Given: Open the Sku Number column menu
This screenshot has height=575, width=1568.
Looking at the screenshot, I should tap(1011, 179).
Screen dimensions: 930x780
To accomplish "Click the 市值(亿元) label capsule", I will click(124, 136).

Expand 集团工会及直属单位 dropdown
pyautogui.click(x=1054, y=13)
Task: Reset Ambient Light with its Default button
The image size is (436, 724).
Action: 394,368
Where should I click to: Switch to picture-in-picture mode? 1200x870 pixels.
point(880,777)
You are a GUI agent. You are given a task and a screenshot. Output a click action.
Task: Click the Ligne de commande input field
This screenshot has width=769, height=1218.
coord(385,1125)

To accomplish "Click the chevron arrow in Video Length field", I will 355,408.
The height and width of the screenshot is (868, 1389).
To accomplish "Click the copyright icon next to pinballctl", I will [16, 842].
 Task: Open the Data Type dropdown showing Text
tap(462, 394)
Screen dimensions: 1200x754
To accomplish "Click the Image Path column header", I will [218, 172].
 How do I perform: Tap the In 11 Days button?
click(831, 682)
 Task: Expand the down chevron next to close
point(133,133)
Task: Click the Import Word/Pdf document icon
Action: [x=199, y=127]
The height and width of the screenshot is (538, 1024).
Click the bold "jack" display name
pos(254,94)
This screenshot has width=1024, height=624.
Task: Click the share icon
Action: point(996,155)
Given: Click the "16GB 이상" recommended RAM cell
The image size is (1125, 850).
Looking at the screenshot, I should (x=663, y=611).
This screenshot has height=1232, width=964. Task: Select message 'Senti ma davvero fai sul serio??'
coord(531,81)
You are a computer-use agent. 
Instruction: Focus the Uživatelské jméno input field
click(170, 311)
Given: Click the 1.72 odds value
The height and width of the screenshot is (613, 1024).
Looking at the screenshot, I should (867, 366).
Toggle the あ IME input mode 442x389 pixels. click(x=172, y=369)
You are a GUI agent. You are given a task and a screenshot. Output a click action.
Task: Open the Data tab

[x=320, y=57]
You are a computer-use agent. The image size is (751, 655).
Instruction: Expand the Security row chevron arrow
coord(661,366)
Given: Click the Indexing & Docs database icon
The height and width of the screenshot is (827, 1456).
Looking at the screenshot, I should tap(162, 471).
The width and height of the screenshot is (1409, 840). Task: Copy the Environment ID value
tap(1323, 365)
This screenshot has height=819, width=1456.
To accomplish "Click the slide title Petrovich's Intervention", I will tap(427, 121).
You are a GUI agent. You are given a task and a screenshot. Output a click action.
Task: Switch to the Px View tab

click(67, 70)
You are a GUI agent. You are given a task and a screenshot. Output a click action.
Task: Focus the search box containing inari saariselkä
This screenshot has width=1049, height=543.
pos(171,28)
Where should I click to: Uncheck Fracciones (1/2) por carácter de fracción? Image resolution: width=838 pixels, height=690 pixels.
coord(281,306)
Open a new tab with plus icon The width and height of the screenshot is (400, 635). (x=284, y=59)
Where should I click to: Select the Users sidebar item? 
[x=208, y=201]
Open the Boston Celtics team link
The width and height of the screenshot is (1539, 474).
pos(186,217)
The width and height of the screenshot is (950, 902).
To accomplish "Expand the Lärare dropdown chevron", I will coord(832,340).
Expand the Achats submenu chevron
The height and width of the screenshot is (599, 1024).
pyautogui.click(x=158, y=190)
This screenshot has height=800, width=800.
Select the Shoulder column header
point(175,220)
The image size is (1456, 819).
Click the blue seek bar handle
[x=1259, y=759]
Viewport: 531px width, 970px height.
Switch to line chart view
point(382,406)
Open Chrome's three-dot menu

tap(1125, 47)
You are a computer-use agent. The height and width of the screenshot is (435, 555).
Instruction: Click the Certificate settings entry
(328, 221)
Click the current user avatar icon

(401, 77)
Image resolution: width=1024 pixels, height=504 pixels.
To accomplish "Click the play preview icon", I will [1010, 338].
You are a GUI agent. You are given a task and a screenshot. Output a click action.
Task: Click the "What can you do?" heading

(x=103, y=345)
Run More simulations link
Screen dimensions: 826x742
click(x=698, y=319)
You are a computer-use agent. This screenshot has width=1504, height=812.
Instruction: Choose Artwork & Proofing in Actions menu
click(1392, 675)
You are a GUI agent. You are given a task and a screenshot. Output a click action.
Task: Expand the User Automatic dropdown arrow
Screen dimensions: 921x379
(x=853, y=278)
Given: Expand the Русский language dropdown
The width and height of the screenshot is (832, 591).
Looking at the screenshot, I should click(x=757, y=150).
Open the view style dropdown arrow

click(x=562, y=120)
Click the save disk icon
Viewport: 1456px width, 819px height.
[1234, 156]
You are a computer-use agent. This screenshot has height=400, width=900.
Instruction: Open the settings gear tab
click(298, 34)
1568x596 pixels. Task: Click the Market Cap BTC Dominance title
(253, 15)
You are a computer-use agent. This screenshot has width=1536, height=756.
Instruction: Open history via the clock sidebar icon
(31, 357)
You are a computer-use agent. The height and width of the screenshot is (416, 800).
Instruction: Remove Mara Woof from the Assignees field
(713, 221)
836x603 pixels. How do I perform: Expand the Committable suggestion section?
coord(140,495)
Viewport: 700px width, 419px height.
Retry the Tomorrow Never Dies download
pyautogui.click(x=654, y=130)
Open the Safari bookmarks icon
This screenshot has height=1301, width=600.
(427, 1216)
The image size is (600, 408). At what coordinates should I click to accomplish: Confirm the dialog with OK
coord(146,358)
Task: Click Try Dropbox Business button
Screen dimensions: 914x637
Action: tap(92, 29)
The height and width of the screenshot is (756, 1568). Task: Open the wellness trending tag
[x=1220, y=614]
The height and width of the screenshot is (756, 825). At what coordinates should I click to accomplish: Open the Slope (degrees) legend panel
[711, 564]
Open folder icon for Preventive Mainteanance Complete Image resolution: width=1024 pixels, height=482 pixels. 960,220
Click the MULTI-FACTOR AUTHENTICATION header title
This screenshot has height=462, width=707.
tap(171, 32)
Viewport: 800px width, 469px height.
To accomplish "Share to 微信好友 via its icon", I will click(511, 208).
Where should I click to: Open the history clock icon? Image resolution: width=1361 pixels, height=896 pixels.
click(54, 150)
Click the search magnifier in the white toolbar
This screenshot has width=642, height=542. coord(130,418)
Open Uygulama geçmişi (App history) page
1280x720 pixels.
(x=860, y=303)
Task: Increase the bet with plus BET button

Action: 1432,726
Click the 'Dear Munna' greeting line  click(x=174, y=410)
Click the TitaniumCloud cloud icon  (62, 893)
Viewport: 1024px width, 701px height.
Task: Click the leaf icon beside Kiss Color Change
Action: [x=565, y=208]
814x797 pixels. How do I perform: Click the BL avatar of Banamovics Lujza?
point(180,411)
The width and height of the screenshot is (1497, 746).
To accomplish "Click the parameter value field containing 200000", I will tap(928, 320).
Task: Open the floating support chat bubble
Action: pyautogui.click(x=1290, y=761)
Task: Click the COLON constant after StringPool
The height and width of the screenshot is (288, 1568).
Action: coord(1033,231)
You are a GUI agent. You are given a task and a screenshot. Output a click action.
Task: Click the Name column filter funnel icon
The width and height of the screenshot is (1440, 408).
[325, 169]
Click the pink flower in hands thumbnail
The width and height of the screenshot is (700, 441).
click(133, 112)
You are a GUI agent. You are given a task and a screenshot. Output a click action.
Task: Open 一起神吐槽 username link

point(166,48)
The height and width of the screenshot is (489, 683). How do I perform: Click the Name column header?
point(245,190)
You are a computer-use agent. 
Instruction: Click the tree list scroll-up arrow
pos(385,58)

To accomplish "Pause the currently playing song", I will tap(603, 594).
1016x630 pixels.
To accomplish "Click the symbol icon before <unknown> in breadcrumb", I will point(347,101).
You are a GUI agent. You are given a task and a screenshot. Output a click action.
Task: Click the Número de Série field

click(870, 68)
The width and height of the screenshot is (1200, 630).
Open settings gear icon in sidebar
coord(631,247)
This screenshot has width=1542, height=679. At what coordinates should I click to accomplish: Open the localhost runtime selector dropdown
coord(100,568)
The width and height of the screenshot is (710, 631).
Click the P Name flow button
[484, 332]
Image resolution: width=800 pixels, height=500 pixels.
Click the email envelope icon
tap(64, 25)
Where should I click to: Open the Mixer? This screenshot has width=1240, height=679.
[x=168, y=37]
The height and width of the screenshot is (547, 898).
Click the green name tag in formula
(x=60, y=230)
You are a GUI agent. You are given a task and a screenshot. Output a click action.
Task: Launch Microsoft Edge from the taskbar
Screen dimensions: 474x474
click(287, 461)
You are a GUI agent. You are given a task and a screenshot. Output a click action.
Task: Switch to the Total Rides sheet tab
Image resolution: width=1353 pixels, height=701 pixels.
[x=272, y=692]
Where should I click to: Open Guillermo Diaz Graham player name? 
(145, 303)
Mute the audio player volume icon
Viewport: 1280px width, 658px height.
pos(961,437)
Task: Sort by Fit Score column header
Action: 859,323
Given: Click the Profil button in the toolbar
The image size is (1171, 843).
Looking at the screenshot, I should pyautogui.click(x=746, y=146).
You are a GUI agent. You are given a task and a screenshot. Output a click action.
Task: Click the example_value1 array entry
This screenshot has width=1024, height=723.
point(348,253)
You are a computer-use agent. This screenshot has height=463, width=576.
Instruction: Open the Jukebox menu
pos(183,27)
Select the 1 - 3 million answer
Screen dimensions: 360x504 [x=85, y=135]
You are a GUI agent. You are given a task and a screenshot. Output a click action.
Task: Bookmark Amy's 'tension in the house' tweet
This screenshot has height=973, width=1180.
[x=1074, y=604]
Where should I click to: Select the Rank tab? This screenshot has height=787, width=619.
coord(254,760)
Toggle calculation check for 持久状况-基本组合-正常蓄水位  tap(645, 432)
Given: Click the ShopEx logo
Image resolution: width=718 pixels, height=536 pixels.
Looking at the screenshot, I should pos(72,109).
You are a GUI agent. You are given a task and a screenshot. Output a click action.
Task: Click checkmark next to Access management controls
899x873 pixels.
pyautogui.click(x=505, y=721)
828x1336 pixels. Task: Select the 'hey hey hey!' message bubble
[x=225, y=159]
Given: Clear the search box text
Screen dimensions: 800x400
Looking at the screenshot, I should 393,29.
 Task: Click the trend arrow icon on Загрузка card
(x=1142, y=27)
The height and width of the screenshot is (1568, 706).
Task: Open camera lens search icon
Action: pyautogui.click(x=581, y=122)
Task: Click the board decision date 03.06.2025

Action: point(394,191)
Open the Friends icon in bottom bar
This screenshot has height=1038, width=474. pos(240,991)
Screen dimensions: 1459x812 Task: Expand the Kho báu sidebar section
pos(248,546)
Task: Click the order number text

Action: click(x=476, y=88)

(What is being asked):
The lines above from the one containing "The width and height of the screenshot is (1539, 474)." through the one containing "is (416, 800)." are to be set down exactly, and no others.

(Answer box):
The width and height of the screenshot is (1539, 474).
pos(186,217)
The width and height of the screenshot is (950, 902).
To accomplish "Expand the Lärare dropdown chevron", I will coord(832,340).
Expand the Achats submenu chevron
The height and width of the screenshot is (599, 1024).
pyautogui.click(x=158, y=190)
This screenshot has height=800, width=800.
Select the Shoulder column header
point(175,220)
The image size is (1456, 819).
Click the blue seek bar handle
[x=1259, y=759]
Viewport: 531px width, 970px height.
Switch to line chart view
point(382,406)
Open Chrome's three-dot menu

tap(1125, 47)
You are a computer-use agent. The height and width of the screenshot is (435, 555).
Instruction: Click the Certificate settings entry
(328, 221)
Click the current user avatar icon

(401, 77)
Image resolution: width=1024 pixels, height=504 pixels.
To accomplish "Click the play preview icon", I will [1010, 338].
You are a GUI agent. You are given a task and a screenshot. Output a click action.
Task: Click the "What can you do?" heading

(x=103, y=345)
Run More simulations link
Screen dimensions: 826x742
click(x=698, y=319)
You are a computer-use agent. This screenshot has width=1504, height=812.
Instruction: Choose Artwork & Proofing in Actions menu
click(1392, 675)
You are a GUI agent. You are given a task and a screenshot. Output a click action.
Task: Expand the User Automatic dropdown arrow
Screen dimensions: 921x379
(x=853, y=278)
Given: Expand the Русский language dropdown
The width and height of the screenshot is (832, 591).
Looking at the screenshot, I should click(x=757, y=150).
Open the view style dropdown arrow

click(x=562, y=120)
Click the save disk icon
Viewport: 1456px width, 819px height.
[1234, 156]
You are a computer-use agent. This screenshot has height=400, width=900.
Instruction: Open the settings gear tab
click(298, 34)
1568x596 pixels. Task: Click the Market Cap BTC Dominance title
(253, 15)
You are a computer-use agent. This screenshot has width=1536, height=756.
Instruction: Open history via the clock sidebar icon
(31, 357)
You are a computer-use agent. The height and width of the screenshot is (416, 800).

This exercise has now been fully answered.